Avoid anything with lots of grain (although rice is ok) or BHT or derivatives in the ingredients.


----------



## stigDarley (Jan 2, 2010)

if it has enough colours to make it glow in the dark them avoid too!!


----------



## Lyceum (Sep 25, 2009)

Arden Grange, fish4dogs, barking heads, orijen, acana, taste of the wild, wainwrights.

All excellent foods, and all IMO better than Royal Canin.


----------



## jess the weimaraner (Aug 7, 2011)

i have considerd the raw food diet but i am as yet to find out what percentage of things i give the dog each meal?

also with the raw food is there anything i cant give her? are all meats, veg, bones and so forth ok for her to have?


----------



## dvnbiker (Dec 2, 2009)

if you are considering raw please read the raw food sticky in this forum - its fantastic and a great place to start. Any questions after reading that come back here and we will all be happy to answer them.


----------



## jess the weimaraner (Aug 7, 2011)

thanks all for you opinions. very helpfull. i will read the raw food post now!


----------



## SixStar (Dec 8, 2009)

jess the weimaraner said:


> i have considerd the raw food diet but i am as yet to find out what percentage of things i give the dog each meal?
> 
> also with the raw food is there anything i cant give her? are all meats, veg, bones and so forth ok for her to have?


The diet should loosely be made up of a ratio of 80% meat, 10% offal and 10% bone - this needn't per meal, or even per day or week - as long as roughly, over the course of a month or so, the diet is loosely sticking to that. Then things like eggs and fruits and vegetables can be given alongside if you so wish, but they are not completely necessary. Some choose to give them, whilst others don't - I do give blended and whole fruits and vegetables, along with fish oils, goats milk, natural yoghurt, turmeric, apple cider vinegar and garlic.

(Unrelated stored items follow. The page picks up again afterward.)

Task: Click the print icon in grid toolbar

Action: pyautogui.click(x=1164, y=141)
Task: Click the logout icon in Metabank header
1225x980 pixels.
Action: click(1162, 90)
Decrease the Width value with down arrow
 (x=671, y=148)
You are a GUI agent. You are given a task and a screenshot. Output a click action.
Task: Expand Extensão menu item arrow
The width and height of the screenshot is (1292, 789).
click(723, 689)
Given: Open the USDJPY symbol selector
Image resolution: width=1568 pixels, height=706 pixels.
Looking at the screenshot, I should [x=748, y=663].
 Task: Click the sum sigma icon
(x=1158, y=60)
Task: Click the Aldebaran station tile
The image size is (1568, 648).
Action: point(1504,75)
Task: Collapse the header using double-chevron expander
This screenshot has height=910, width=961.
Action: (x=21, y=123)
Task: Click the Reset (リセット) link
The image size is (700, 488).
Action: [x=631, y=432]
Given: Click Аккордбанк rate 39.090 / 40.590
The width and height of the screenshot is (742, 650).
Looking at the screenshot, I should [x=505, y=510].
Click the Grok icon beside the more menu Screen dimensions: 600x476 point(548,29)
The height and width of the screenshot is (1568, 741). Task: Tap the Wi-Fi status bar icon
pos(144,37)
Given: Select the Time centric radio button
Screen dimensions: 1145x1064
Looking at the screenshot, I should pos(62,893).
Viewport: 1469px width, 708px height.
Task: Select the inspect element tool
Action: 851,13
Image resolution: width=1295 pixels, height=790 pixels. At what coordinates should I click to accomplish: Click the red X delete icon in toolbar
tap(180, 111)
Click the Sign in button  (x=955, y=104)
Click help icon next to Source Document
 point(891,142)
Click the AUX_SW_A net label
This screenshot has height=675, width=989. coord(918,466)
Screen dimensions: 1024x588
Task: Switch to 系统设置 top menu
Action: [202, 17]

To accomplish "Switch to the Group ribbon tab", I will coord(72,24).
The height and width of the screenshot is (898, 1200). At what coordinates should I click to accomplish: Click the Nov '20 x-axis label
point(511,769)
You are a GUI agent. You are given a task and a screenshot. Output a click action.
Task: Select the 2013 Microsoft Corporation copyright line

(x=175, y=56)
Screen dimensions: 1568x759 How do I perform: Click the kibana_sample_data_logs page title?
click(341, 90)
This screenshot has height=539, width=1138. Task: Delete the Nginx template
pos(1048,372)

All meats are fine - chicken, pork, lamb, duck, turkey, beef, fish, game, venison, rabbit - all perfectly safe to be given raw, and as for bones, pretty much all are ok except large weight bearing bones like leg bones from large animals such as pigs and cows since these are just too hard and dense and can crack teeth. Fruit and veg wise - generally all ok but avoid onions and grapes.

There are a few companies that sell complete raw minces which provide everything a dog needs and these can just be served up to the dog like you would a bowl of kibble or can of wet food, but personally, I find it cheaper to source my own stuff and I find it gives the dogs more variety - they'll have everything from chicken wings and drumsticks, to lamb ribs, fish and even whole rabbits and pigs heads!

My eldest is 8 and the youngest is 1, and they vary in size from 7kg to 73kg, but all eat pretty much the same diet. I do use good quality kibble too - they have one day of kibble, and one day of raw food and this is simply because we go away caravanning alot and it's easier to switch the dogs to kibble whilst we are away.

There are loads of threads on here about the raw diet, and plenty of members who feed it, so if you need any help or have any questions, post away!


----------